Multi-generational homes — which expand on the idea of the core family unit by uniting kids, parents and grandparents to live together on the same property — have become a popular reaction to the pandemic’s long periods of social distancing. “Snowbirds have lost the ability to travel, people are working remotely, and families are looking to give their kids that taste of freedom,” says Melanie Clarke, an Associate with Sotheby’s International Realty Quebec. Having immediate access to an on-site support network also translates into built-in babysitters for the kids plus personal care for aging parents. “Demand for a place for the full family to gather has grown significantly,” she reports.

The biggest challenge is finding a property that can comfortably accommodate a full brood. Many buyers are having success in recreational communities like Ontario cottage country, Victoria, Canmore and the Laurentians, all of which offer extra-spacious homes, picturesque settings and plenty of activities for kids and seniors alike.


According to Bryan Coxworth, a Sotheby’s International Realty Canada Broker in the Georgian Bay and Muskoka regions, the more secluded nature of life in the woods works especially well for larger groups. “The properties have a lot more privacy than what you’d get in a typical residential market,” he explains. “You can have a big crowd and not feel guilty about making a bit of noise.”

Coxworth notes that his buyers have always been drawn to cottages large enough to host family and friends, but the new trend involves people looking for something more permanent. “A lot of them want either something they can move into immediately or something [where] they can retire in the future as their permanent residence, while still conducive to visitors and that shared family experience.” For those interested in settling in cottage country full-time, Coxworth says the sweet spot lies somewhere between comfortably rural and overly remote. Properties near Bracebridge, Gravenhurst, Midland and Orillia offer many conveniences but also deliver on the waterfront lake access that allows for tranquil early morning canoeing.


Pooling together family capital can also be a smart financial strategy. “It allows people to move their wealth to the next generation and help their kids enter the housing market,” says Sotheby’s International Realty Canada Sales Associate Brad Maclaren, who is based in Victoria, B.C. In these cases, it’s particularly important to find a location that can balance the needs of a young family as well as older parents who are downsizing. “The grandparents are buying something that gives them less property, but they’re also simplifying their lifestyle by having the kids take over the maintenance,” says Maclaren. “They can [then] spend their retirement enjoying the Victoria weather, which is better than anywhere else.”

Accessibility is the biggest selling feature of many properties, he adds. “It’s very important that the grandparents’ suite be one-level on the ground floor for easier access to come and go.”


Christopher Vincent, a Senior Vice-President of Sales at Sotheby’s International Realty Canada, applauds the new zoning bylaw in Canmore, introduced in April 2020, which makes it easy for almost any Canmore homeowner to construct an on-site accessory dwelling with its own kitchen and bath facilities — a perk previously limited to certain areas of town. “We now have buyers thinking, Oh, I can build a garden suite for my parents when they get older,” Vincent says. “Knowing that your parents can be right there but still not hear you talking — that’s a big selling feature.”

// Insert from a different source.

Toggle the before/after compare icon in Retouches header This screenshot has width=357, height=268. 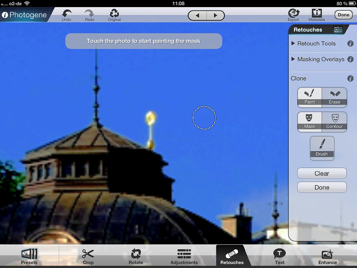point(338,30)
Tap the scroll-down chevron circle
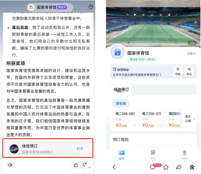The image size is (201, 174). (x=90, y=167)
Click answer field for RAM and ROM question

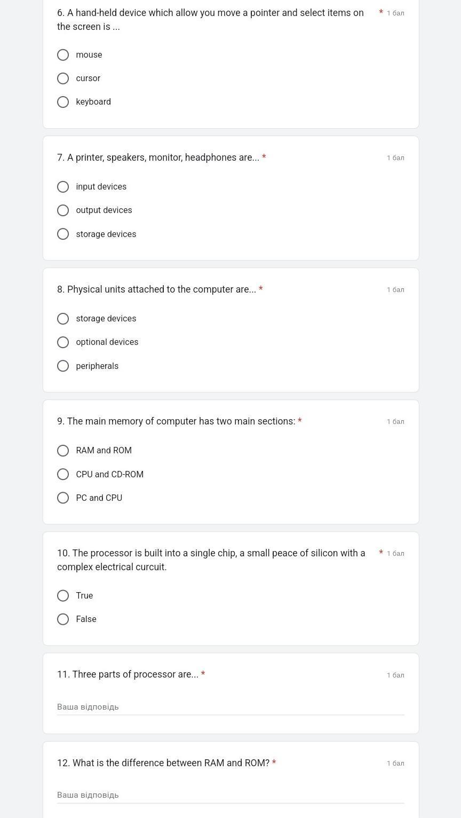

While Canmore’s hiking, biking and skiing are all obvious attractions for younger generations, Vincent says the town is also particularly welcoming to older residents who might be relocating from other provinces in Canada. “It has a large retired population. It’s easy to integrate into the community with the seniors’ centre and all of the arts.”


In the Laurentians, Melanie Clarke has been helping her buyers with sourcing, not just multi-generational homes but also full-blown multi-family compounds. “A lot of people are looking to acquire a property they can subdivide to build four or five homes for all the kids, with outdoor common areas for everybody to share.” She credits the region’s wide range of all-ages, all-seasons activities — from mountain biking to golf in summer and, in winter, from skiing to Nordic spa baths — as a factor in convincing buyers to put down an entire family tree’s worth of roots in one place.

The Laurentians is also ideal for those in search of distinctive architecture. Clarke recently sold one family an ultra-energy-efficient, LEED-certified property with a decidedly futuristic design and, she notes, “looks like a cool spaceship.” And while it might feel like they’re living in a world of their own, they’re still a short drive from Montreal.

With the best multi-generational homes, it’s about bringing everyone and everything into your immediate orbit.